Wednesday, April 22, 2009

Sorry, Earth


Drove today. Ain't that ironic? Didn't take the bus, because the two-zone fare costs more than driving my pick-up truck. Weather cold front blew in overnight and Vancouver woke to high winds warning. Westerlies, 50 kph...gusting to 70. Sunny.
Powerlines down, here, there.

Westerlies, as in headwinds for usually-cyclist me, going to work...well, just didn't feel like it today, frankly. Westerlies hit as a crosswind when I'm climbing the Arthur Laing Bridge. Tries to blow me over into the technicolored tailgating steel careering past my elbow. Going home, a westerly would only blow me into the railing, against my other elbow. Perhaps two and a half feet wide, the implied bike lane on that bridge. It does double-duty as the emergency lane. Triple-duty, as the oopsie lane: for those motorists who wander all over the road. But most cyclists don't much like the rollercoastering up and down the rain catchment basins in that two and a half feet between railing and traffic, so useful bike lane width actually is about one foot. And average bike and rider spans two feet across...so I drove today.

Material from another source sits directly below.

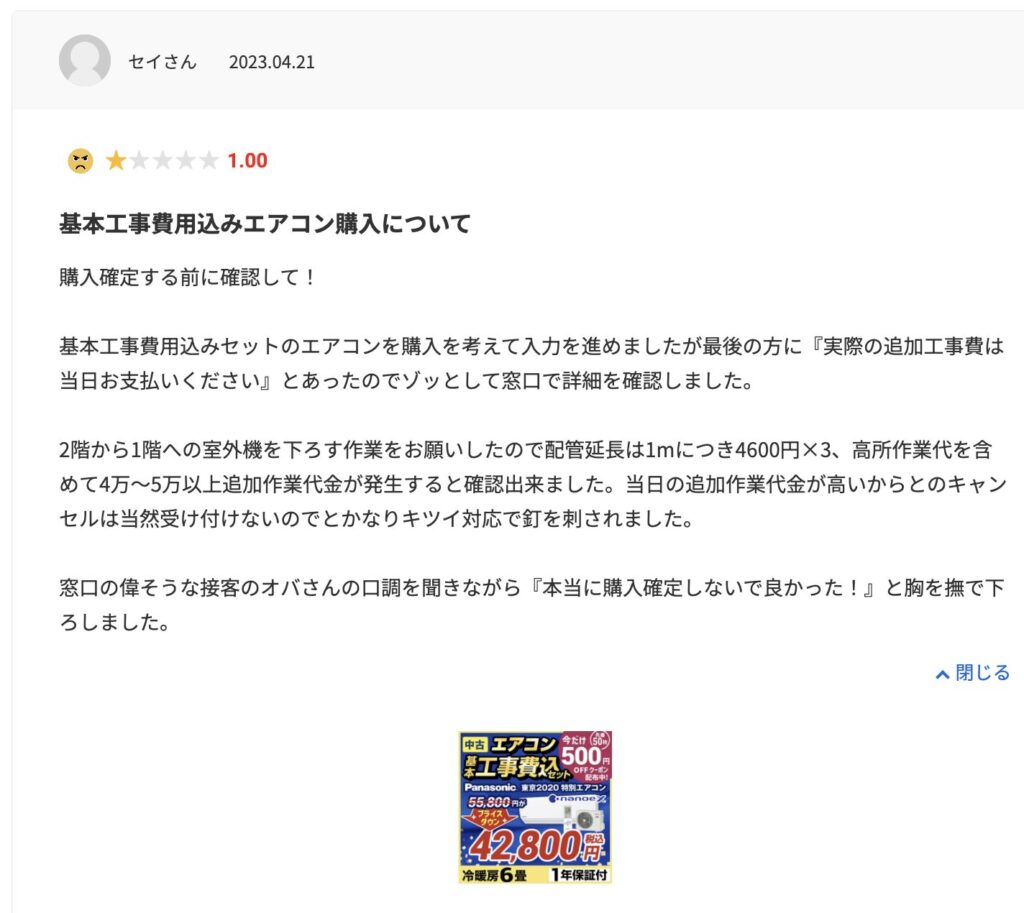
Task: Click the up chevron beside 閉じる
Action: pyautogui.click(x=942, y=675)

Singlehandedly did poor old Earth irreparable harm today. Of course, I'm only being facetious. Also, I might strike yoga positions...or poses, some might darkly call them...during those moments traffic's stopped for pedestrians. When traffic stops for pedestrians. A local buncha yoga enthusiasts did that at chosen crosswalks in town today. Take care of Mother Earth, Take Care of Yourself, their lesson for the day.

I decided to take care of myself: I drove.

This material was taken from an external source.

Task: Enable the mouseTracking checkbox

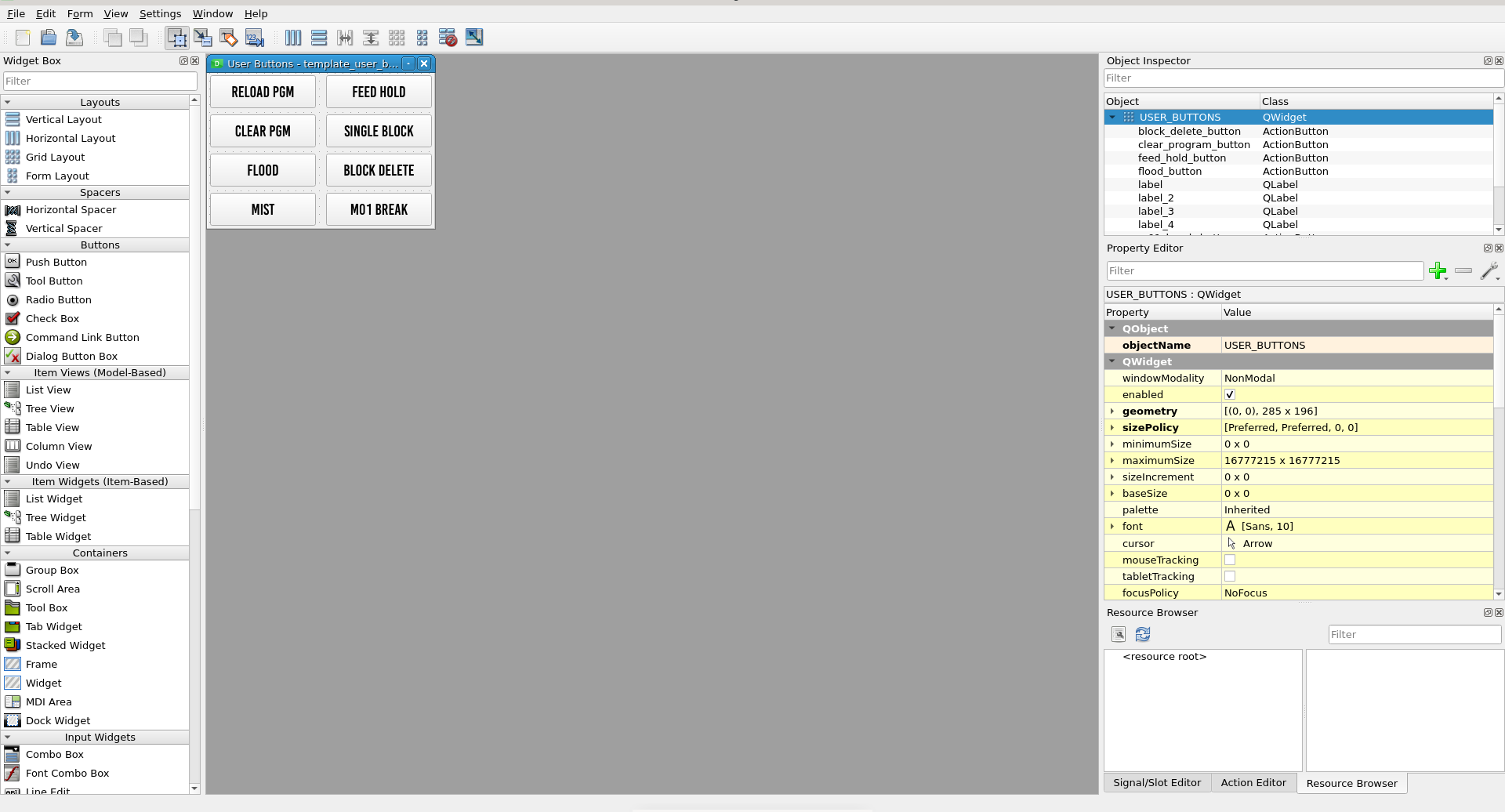Action: click(1230, 560)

Yesterday, I had a Green experiment going. Got home too late, couldn't satisfyingly write it up, feeling groggy-headed as I was. I hadn't anything ready for Protag either. Staying in the Green spirit, tho, figured it didn't make sense idling my pc all night. Guess I'm not so evil after all.

Photovoltaic solar cells were a sci-fi dream when I was growing up. And I'd have had to be an engineer to build my own solar farm. Now, I can practically buy a kit from Canadian Tire...if it's in stock. Curious about realworld useful results and power yields, however facing budget restraints, and feeling a hankering for doing something I could find useful, yesterday I carried out a small scale experiment using one solar-powered floating pool light.

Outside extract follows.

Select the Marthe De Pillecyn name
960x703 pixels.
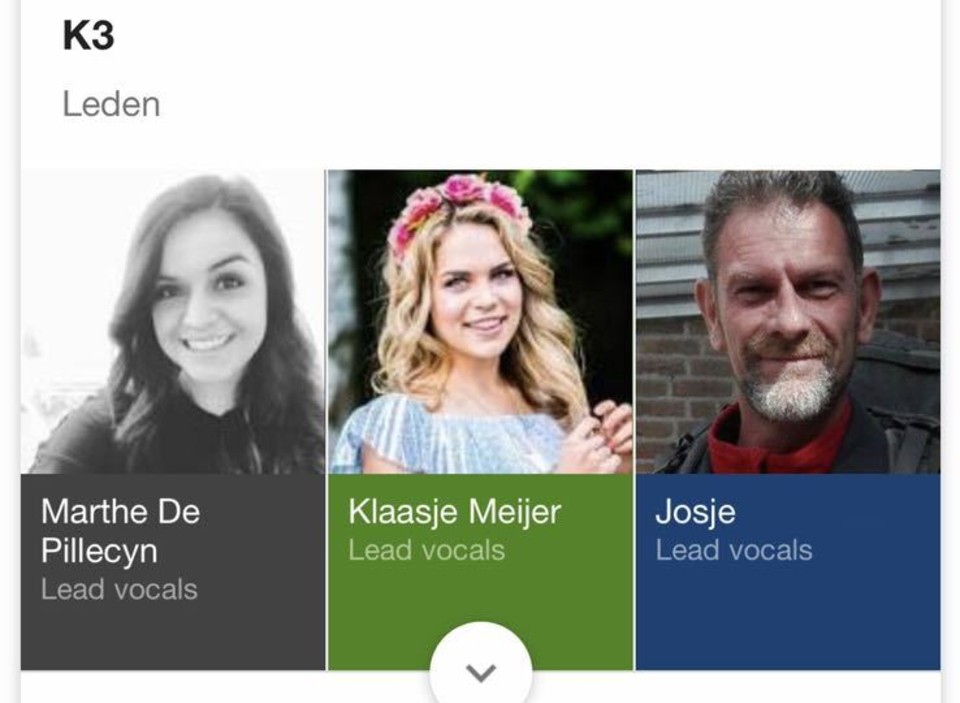[121, 531]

Lay it out like a flower drinking up all that sunshine. At dusk, it switched itself on. Certainly brighter than one candle. But only for a couple hours. Then for almost another hour only just glowing, feebly, like the life going out of it. Went away, to jot down an idea that feeble dimming glow sparked. Dying spaceship sketch. Plus the tea I needed: maybe fifteen minutes away. Only a dark flower on my windowsill, when I returned.